Impacto sobre os brasileiros em Portugal

Os cerca de 500 mil brasileiros regularizados, fora os já naturalizados, formam a maior comunidade estrangeira em Portugal e a principal força de trabalho imigrante do país.

Comte afirma que a lei ignora os laços históricos e afetivos entre Brasil e Portugal, bem como o espírito de cooperação da CPLP.

“O governo português alega lealdade europeia, mas é uma mentira. A Espanha exige dez anos de residência, sim, mas tem um regime especial de apenas dois anos para ibero-americanos. Portugal está indo na direção oposta.”

O que acontece agora

Com a aprovação no Parlamento, o texto segue para análise do presidente Marcelo Rebelo de Sousa, que tem três opções:

  1. Sancionar a lei;
  2. Vetá-la parcialmente ou integralmente;
  3. Enviá-la ao Tribunal Constitucional, pedindo parecer sobre eventuais violações da Constituição.

Para Isabel Comte, a última opção é a mais provável.

“Marcelo tem um papel fundamental como guardião da Constituição. Enviar o texto ao Tribunal Constitucional é um gesto de responsabilidade e coerência”, disse.

Repercussão política

O tema provocou intenso debate em Lisboa. Partidos de esquerda, como o Bloco de Esquerda e o Partido Comunista Português, acusam o governo de ceder à retórica anti-imigração do partido Chega, que apoiou o texto.

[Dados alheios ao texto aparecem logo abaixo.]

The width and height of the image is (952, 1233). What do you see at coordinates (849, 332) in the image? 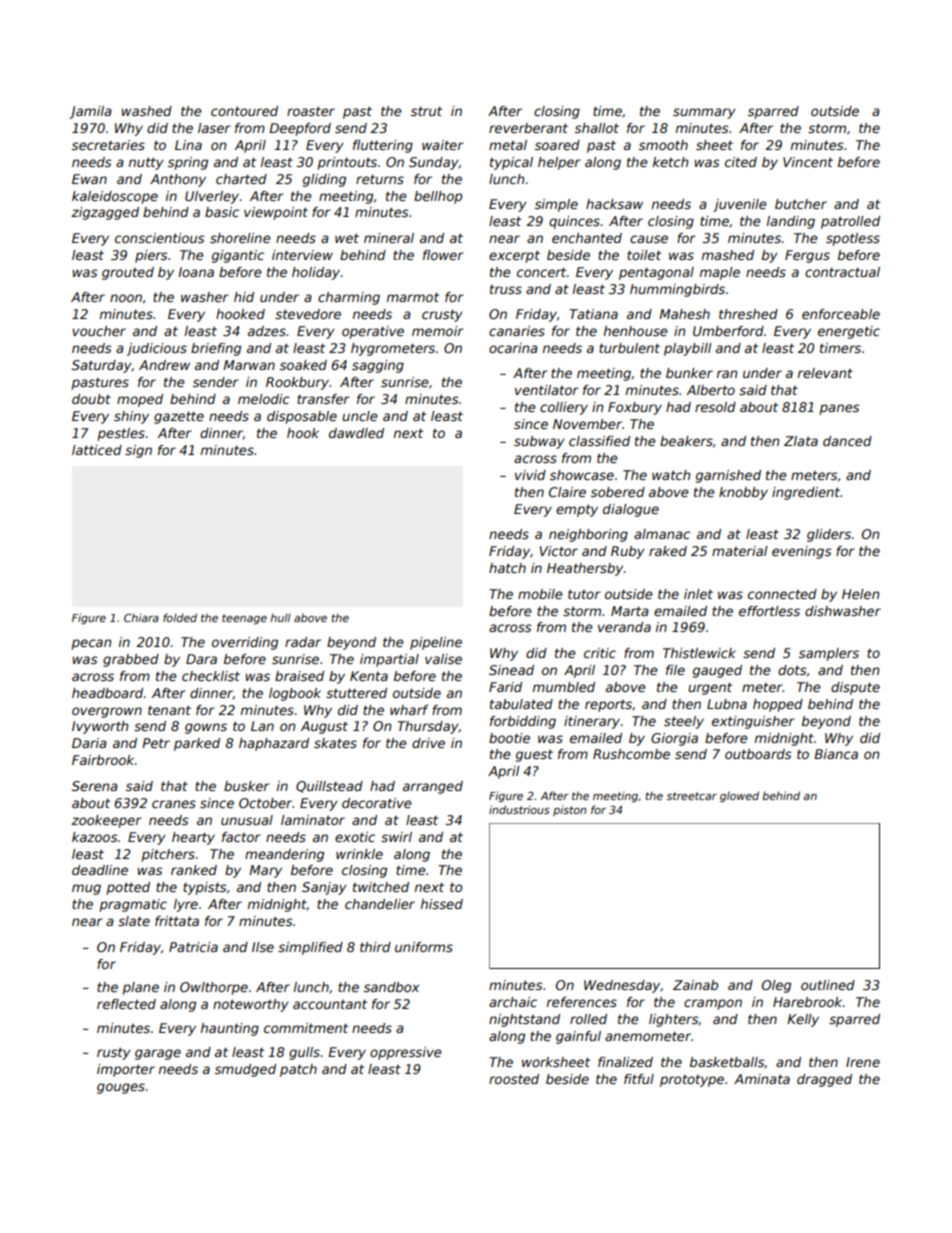
I see `energetic` at bounding box center [849, 332].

Já a Aliança Democrática (AD) defende que as mudanças são “necessárias para proteger a identidade nacional e garantir segurança jurídica”.

Enquanto o impasse segue, milhares de brasileiros e outros imigrantes aguardam com incerteza o desfecho da nova lei da cidadania portuguesa, que pode redefinir as regras de naturalização nos próximos anos.